Samedi soir, 11 h.a [1]
Voici 11 h. qui sonnent. Je n’ai pas la moindre humeur de ton inexactitude, mais je suis fort triste de ton absence. Puisque tu as préféré rester loin de moi, puisque tu n’as pas senti le besoin de me voir, et que tu as pensé que je n’avais pas besoin de prendre un peu l’air, je m’en rapporte tout à fait à ta raison et à ta sollicitude, et je me soumets sans mot dire. Je vais aller me coucher. Si tu viens, tu me trouveras bonne et résignée. Si tu ne viens pas, j’aurai un redoublement de tristesse et d’amour mais qui ne te gêneront pas, ni l’un ni l’autre. Au surplus, tu vois que ce que tu gagnes en liberté en ne venant pas, tu le perdsb en patience, car chacun de tes retards est une lettre de plus. Bonsoir mon cher Toto, je ne t’en veux pas, je t’aime.
Juliette
Gênée et malheureuse d’être obligée de chercher dans moi autre chose que ce qui y est : l’amour !
Je m’aperçoisc bien aussi que j’ai réussi à faire la lettre la plus bête, la plus stupide et la plus ridicule que j’aie jamais écrite. Tout cela parce que mon amour ne te suffitd plus, parce qu’il te faut autre chose qu’une femme qui t’aime.

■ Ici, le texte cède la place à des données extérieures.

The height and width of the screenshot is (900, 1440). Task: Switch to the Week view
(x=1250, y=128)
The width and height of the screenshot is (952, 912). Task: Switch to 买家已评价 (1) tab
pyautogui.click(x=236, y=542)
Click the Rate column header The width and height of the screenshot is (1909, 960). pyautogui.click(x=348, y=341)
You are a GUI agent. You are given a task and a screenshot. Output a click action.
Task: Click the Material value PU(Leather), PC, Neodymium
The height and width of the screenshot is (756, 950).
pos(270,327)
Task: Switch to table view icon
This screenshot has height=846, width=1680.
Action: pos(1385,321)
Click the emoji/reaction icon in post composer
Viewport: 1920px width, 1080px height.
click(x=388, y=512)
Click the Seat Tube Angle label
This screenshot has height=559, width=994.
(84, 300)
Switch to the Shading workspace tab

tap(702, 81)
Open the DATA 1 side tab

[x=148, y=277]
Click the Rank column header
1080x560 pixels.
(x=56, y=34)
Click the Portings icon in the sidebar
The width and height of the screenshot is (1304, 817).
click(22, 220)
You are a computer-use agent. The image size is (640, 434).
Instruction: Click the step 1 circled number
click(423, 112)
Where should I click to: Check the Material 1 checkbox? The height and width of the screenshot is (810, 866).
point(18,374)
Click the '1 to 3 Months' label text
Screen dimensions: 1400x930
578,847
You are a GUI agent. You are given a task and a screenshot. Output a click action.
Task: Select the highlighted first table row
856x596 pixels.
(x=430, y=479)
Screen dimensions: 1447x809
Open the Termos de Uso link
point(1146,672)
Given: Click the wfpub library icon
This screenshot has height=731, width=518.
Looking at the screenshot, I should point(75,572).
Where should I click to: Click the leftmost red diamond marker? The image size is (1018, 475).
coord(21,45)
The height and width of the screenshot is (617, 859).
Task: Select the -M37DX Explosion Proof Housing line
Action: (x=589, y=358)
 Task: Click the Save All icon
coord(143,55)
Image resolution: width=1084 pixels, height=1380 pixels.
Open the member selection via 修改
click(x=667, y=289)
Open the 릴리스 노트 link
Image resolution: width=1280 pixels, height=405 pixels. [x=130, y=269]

Je n’ai rien à ajouter aux deux gribouillages qui sont au-dessus de ces lignese. Elles te diront mieux que moi dans quelle gêne je suis en ce moment pour te parler. Les mots doux et tendres ne me viennent plus aussi vite qu’hier parce que tu les a scellés sur mes lèvres et dans mon cœur avec un mot. Et pourtant, je t’aime et je te comprends.
Juliette
BnF, Mss, NAF 16323, f. 52-53
Transcription de Jeanne Stranart et Véronique Cantos assistées de Florence Naugrette
a) « 2 » est ajouté en haut de la troisième page de la lettre qui se compose de quatre pages. Il se peut que Juliette, ou une autre personne, ait annoté la lettre.
b) « pers ».
c) « apperçois ».
d) « suffis ».
e) En effet, les deux lignes au-dessus sont raturées.